Frontière chypriote. Membre de l'Union européenne depuis le mois de mai 2004, aujourd'hui au moins 12.000 demandeurs d'asile vivent sur l'île. En 2006 il y a eu 3.778 demandes, 378% de plus qu’en 2005. Et en 2007 il y a déjà eu plus de 3.000 nouvelles arrivées. Mais pas plus de 300 personnes ont un permis de résidence. Ils viennent de la Syrie, du Pakistan, de l'Iran et d'Afrique. Ils voyagent cachés à bord des navires de cargaisons égyptiens et turcs à travers les ports de la région contrôlée par les autorités turques, au nord. Un fois passée la «green line» les sans papiers rentrent dans la région contrôlée par la Grèce. Mais ce n’est pas là l’Europe qu’ils attendaient. En fait, beaucoup d'entre eux sont détenus dans des conditions dégradantes, parfois pendant des années.
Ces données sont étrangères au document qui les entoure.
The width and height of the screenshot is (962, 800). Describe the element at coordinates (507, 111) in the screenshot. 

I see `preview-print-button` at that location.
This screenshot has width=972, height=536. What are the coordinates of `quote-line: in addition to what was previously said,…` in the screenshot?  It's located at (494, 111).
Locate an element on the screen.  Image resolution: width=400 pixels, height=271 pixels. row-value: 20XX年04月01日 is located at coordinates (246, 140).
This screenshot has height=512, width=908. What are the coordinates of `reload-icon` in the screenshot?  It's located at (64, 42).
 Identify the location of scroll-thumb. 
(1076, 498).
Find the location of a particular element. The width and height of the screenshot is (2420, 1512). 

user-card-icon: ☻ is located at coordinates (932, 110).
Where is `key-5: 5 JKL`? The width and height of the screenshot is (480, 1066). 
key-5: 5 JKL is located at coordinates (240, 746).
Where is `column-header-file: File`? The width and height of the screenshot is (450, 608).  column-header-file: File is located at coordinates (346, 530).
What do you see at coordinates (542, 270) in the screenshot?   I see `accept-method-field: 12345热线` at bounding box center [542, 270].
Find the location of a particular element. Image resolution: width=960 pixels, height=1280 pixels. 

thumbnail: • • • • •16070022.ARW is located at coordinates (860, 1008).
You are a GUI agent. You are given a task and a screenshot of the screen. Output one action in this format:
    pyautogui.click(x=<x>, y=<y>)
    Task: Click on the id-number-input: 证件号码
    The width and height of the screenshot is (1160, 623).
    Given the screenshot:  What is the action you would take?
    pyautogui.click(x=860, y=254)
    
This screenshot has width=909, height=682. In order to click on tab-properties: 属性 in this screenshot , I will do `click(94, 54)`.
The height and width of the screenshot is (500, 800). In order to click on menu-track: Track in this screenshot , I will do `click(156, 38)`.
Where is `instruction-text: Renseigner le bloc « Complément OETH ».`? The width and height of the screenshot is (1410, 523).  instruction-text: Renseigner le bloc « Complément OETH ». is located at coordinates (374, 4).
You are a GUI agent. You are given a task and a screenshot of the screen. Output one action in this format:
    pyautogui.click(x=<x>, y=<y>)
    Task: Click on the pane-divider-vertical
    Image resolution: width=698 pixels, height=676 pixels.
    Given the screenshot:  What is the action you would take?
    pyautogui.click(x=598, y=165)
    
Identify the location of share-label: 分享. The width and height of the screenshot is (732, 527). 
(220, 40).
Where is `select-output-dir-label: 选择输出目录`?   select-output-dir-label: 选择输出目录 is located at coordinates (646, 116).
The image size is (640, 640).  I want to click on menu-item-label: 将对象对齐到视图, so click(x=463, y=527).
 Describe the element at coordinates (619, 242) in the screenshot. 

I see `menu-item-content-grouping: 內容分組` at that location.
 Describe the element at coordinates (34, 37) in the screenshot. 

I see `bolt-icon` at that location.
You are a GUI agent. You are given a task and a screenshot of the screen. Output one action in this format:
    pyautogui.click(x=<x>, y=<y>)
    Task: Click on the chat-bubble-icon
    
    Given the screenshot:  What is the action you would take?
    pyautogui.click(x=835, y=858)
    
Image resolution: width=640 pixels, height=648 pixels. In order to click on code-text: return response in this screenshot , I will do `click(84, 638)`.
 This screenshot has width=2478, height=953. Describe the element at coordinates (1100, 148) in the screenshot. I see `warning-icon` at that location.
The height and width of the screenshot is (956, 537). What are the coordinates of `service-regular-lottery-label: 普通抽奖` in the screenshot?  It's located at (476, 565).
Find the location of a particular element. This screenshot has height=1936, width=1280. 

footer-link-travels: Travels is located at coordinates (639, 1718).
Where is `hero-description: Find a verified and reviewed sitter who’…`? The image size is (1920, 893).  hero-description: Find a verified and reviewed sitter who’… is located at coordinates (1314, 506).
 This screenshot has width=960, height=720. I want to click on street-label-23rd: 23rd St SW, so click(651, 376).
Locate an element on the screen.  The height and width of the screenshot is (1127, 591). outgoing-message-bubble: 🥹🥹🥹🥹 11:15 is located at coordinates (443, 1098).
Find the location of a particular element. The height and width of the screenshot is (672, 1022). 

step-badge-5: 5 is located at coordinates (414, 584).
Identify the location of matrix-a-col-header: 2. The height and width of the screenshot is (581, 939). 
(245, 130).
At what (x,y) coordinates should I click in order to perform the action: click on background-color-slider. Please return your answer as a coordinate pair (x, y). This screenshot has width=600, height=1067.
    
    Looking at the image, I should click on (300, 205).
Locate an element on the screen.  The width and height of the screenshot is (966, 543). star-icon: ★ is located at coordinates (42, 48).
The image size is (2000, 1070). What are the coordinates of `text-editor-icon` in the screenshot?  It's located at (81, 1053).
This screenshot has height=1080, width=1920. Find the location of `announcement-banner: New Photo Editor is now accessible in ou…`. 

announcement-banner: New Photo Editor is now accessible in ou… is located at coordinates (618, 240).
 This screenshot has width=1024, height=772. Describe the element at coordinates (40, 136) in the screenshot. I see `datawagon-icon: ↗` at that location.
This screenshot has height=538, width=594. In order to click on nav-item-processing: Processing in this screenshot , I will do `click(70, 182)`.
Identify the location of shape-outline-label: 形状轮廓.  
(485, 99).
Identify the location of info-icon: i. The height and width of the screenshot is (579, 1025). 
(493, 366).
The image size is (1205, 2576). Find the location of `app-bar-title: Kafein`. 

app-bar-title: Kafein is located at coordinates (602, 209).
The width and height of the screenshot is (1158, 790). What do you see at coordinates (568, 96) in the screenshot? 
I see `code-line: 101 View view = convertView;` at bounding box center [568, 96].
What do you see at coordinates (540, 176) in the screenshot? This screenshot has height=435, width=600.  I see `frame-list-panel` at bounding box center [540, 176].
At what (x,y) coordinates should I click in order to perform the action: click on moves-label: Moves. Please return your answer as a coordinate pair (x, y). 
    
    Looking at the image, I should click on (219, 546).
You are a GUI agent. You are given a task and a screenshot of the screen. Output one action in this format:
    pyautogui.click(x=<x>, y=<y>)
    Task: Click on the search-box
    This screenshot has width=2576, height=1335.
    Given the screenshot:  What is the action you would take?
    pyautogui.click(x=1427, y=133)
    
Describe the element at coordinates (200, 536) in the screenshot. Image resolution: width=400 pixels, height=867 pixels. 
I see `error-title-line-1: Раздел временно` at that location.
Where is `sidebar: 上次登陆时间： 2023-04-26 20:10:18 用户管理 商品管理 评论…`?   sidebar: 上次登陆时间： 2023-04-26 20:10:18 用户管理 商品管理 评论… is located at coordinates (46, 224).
Le château d'eau. Les derniers rapports parle d’une révolte dans une prison de Nicosie, où six Iraniens et un Afghan ont passé quatre jours sur le château d'eau du centre de détention, où ils s'étaient barricadés pour protester contre leurs conditions de détention, en réclamant l'asile politique. Et dans une autre prison du port méridional de Limassol, un migrant a tenté de se suicider après une grève de la faim des migrants violemment réprimée par la police. Chypre est en train de devenir une nouvelle porte de l’Union européenne. Entre-temps elle est déjà devenue une nouvelle sentinelle de la forteresse Europe.